In statistical learning, autoencoders are unsupervised approaches to find efficient representations of input data that could be used to reconstruct the original input. Any typical deep learning architecture (MLPs, CNNs) can be modified for use for autoencoder use.
Autoencoders have two components: an encoder and a decoder. An encoder converts the inputs to an internal representation (with a dimensionality reduction). A decoder converts the internal representation to the outputs (i.e., it is a generative network).
Why a low-dimensional space? It forces the model to learn the most important/relevant features in the input data and drop the unimportant ones.
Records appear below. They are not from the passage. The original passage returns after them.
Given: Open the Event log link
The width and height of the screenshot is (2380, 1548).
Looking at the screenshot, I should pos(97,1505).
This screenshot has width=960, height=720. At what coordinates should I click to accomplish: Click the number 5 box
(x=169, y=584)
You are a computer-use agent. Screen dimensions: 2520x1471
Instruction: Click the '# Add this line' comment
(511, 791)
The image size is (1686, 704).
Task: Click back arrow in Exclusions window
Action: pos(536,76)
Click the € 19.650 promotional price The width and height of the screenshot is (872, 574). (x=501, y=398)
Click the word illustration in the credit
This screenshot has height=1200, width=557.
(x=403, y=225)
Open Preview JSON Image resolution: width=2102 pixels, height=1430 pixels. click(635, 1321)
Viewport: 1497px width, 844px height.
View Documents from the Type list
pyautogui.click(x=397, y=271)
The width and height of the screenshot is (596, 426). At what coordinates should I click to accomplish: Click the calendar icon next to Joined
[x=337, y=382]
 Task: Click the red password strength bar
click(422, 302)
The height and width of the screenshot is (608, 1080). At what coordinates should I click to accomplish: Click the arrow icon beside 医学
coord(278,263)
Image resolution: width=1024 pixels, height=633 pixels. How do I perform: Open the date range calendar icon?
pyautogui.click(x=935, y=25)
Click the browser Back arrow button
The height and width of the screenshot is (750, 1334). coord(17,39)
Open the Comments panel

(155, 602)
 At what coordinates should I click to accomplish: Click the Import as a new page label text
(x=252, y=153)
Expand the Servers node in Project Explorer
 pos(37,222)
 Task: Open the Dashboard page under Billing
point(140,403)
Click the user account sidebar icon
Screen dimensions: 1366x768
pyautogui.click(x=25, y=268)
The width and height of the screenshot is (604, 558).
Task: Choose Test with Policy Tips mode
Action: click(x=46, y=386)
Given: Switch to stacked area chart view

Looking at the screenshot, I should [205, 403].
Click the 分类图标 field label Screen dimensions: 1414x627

Deep autoencoders typically have multiple hidden layers that are symmetrical with respect to the central coding layers (i.e., the encoding path to the central coding layer is the opposite of the decoding path).
Applications
What can we do:
- Feature extraction
- Unsupervised pre-training
- Dimensionality reduction
- Generating new data
- Anomaly detection, since autoencoders are bad at reconstructing outliers
One way to check if an autoencoder is properly trained is to compare the inputs and outputs — note that perfect reconstruction doesn’t rule out overfitting. It’s also a good idea to apply noise to the inputs so that the autoencoder is able to separate the noise. This largely means the model is more robust to changes in the input.
For data generation, we can interpolate between different data points (of the same class) to generate a new image in between. For a random selection of different points in different classes, the latent space of the autoencoders can be disjoint and non-continuous (i.e., each class occupies a different subspace (like in t-SNE), so an intermediate representation just looks like nonsense).
This is fixed with variational autoencoders, which are intended to generate new data.
Image autoencoders are best done with convolutional architectures.
Pre-training
Just like how transfer learning can use pre-computed features to improve classification on certain tasks, we can also use autoencoders to pre-train on a large set of unlabelled data.
In code
Autoencoders can be specified in PyTorch, as usual. One notable change from a typical MLP architecture is the use of nn.Sequential()
blocks. We specify the encoder and decoder as a sequential application of activation functions.
Note that any layers in the encoder must be identically mirrored in the decoder. Linear layers go in reverse (for example, if the encoder had a linear layer with 57, 34
, the decoder must have an identical layer 34, 57
.